## Task to carry out
Pick each line that has "computer" out of the records.

Stored items from a collection:
========================================
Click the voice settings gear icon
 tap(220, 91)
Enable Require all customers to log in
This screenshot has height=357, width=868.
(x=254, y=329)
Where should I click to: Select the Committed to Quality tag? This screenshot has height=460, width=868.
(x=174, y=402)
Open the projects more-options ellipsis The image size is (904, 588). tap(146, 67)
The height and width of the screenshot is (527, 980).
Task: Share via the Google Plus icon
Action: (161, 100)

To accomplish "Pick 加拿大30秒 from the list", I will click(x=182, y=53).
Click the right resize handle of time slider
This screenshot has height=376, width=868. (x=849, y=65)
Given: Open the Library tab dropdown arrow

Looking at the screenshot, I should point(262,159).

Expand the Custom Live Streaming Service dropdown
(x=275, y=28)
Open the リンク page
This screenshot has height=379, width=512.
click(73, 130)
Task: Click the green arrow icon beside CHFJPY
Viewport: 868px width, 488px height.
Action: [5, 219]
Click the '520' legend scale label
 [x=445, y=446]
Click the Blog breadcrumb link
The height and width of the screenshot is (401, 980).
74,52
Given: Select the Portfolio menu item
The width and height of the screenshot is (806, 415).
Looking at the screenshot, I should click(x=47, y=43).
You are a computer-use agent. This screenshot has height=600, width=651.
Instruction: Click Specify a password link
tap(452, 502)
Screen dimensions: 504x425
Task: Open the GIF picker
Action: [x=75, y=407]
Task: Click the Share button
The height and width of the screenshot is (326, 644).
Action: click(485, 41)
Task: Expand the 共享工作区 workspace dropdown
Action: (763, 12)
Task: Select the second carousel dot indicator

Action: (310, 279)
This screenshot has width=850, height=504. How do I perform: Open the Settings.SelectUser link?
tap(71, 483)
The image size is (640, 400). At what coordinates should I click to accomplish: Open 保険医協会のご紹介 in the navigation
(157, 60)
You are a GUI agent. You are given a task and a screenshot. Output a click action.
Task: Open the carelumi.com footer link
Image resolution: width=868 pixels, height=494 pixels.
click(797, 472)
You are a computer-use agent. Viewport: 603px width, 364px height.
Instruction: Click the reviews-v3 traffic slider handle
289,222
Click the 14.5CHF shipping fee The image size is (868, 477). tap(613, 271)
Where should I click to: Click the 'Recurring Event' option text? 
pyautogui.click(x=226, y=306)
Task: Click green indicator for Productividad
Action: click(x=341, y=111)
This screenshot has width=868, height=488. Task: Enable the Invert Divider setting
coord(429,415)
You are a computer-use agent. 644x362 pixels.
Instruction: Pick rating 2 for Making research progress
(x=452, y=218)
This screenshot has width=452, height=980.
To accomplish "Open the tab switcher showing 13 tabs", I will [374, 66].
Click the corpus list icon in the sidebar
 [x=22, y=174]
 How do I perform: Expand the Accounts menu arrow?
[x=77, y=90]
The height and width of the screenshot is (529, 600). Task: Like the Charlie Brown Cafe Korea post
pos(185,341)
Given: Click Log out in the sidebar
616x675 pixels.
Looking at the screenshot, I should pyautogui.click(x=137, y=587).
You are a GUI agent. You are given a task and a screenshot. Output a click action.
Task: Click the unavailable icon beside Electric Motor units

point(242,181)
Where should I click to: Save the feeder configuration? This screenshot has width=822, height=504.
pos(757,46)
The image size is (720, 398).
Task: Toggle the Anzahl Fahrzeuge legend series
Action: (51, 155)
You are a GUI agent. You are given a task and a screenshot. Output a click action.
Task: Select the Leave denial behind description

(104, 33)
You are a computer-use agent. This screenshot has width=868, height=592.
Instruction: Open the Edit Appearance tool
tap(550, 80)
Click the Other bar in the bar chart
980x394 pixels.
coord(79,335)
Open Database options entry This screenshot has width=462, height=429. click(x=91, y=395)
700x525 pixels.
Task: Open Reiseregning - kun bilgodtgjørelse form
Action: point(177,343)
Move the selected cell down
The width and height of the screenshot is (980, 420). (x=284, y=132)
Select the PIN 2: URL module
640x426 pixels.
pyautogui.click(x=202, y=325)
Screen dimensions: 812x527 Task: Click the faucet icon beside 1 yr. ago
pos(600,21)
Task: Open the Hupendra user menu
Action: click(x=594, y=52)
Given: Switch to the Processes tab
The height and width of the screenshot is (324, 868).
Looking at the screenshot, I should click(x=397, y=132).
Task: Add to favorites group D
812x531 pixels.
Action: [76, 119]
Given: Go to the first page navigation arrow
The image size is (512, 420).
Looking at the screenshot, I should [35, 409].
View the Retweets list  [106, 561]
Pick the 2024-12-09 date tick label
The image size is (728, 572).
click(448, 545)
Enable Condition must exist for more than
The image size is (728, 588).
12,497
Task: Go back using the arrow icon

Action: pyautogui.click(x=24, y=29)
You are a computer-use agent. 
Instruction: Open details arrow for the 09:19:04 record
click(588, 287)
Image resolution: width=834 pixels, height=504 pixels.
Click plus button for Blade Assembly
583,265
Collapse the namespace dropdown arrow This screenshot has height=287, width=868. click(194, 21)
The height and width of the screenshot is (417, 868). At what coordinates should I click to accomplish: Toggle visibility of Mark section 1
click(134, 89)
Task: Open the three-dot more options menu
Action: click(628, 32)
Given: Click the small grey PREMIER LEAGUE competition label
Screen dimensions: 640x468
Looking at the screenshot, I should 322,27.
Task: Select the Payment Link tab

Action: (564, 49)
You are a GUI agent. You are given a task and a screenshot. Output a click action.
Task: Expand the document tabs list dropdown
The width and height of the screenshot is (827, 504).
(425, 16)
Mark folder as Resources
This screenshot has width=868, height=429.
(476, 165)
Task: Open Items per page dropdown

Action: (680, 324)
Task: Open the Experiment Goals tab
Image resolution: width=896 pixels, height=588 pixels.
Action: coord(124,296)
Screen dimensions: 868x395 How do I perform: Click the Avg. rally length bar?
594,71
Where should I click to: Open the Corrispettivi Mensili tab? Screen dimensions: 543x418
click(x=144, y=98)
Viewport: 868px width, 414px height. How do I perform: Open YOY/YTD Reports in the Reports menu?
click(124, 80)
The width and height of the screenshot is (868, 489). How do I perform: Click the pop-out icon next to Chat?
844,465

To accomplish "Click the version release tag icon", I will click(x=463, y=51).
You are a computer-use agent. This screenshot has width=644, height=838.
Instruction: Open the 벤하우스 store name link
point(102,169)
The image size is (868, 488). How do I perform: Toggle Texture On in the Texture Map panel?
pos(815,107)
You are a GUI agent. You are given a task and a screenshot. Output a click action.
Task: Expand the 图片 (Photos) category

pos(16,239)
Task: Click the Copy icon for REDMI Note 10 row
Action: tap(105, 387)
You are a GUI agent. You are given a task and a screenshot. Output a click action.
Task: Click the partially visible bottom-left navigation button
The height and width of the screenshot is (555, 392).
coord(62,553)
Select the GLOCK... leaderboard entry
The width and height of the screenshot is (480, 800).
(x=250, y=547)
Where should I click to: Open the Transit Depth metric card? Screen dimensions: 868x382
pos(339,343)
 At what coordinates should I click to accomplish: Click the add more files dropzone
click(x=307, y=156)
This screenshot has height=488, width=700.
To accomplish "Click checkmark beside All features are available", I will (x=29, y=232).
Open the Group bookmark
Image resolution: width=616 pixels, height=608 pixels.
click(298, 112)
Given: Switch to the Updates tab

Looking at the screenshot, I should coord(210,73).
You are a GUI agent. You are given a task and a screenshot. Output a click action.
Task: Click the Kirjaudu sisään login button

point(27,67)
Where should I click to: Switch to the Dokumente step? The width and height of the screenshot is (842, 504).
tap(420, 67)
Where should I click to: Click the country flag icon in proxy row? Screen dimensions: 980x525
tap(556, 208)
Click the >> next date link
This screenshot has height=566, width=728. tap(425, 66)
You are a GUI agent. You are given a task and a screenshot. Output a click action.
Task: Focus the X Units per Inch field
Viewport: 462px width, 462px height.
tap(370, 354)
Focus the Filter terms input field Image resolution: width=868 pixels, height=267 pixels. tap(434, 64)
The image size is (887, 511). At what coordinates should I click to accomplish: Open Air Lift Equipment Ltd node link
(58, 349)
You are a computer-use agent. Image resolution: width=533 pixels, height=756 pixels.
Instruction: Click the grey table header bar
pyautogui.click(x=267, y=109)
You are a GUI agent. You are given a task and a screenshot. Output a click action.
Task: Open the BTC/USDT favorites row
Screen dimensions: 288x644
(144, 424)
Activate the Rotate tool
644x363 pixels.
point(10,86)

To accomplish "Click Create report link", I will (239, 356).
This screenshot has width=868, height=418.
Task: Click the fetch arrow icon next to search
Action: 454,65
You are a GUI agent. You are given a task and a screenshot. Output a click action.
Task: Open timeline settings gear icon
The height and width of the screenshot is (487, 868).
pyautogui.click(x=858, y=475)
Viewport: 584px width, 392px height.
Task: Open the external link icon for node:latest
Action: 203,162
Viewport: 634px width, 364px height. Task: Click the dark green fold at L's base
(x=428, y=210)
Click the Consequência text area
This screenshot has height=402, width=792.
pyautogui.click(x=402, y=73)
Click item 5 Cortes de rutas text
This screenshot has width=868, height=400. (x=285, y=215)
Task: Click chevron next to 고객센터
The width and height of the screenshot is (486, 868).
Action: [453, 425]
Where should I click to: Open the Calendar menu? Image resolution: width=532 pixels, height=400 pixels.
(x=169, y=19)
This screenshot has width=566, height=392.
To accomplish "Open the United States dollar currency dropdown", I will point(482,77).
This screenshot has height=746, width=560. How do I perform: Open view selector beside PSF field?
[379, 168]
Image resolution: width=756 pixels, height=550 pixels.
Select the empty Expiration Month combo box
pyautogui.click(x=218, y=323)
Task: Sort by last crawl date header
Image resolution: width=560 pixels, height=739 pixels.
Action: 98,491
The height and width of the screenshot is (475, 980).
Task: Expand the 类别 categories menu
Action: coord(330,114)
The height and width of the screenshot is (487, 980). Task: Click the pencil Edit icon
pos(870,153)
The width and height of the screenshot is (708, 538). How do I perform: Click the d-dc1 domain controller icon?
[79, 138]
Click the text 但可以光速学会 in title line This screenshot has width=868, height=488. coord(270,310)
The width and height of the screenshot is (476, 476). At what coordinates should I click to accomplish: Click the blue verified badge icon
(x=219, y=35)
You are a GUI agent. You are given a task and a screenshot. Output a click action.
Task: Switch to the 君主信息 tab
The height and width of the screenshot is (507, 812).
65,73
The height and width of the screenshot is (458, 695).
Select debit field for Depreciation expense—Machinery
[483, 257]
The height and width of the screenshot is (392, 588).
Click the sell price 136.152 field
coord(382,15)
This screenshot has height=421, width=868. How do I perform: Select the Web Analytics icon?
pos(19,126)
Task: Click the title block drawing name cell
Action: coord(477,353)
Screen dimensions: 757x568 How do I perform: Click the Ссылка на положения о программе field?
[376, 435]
========================================
## Solution
You are a computer-use agent. This screenshot has height=600, width=651.
You are a computer-use agent. Viewport: 603px width, 364px height.
You are a computer-use agent. 644x362 pixels.
You are a computer-use agent. This screenshot has width=868, height=592.
You are a computer-use agent. 
You are a computer-use agent. This screenshot has width=644, height=838.
You are a computer-use agent. Image resolution: width=533 pixels, height=756 pixels.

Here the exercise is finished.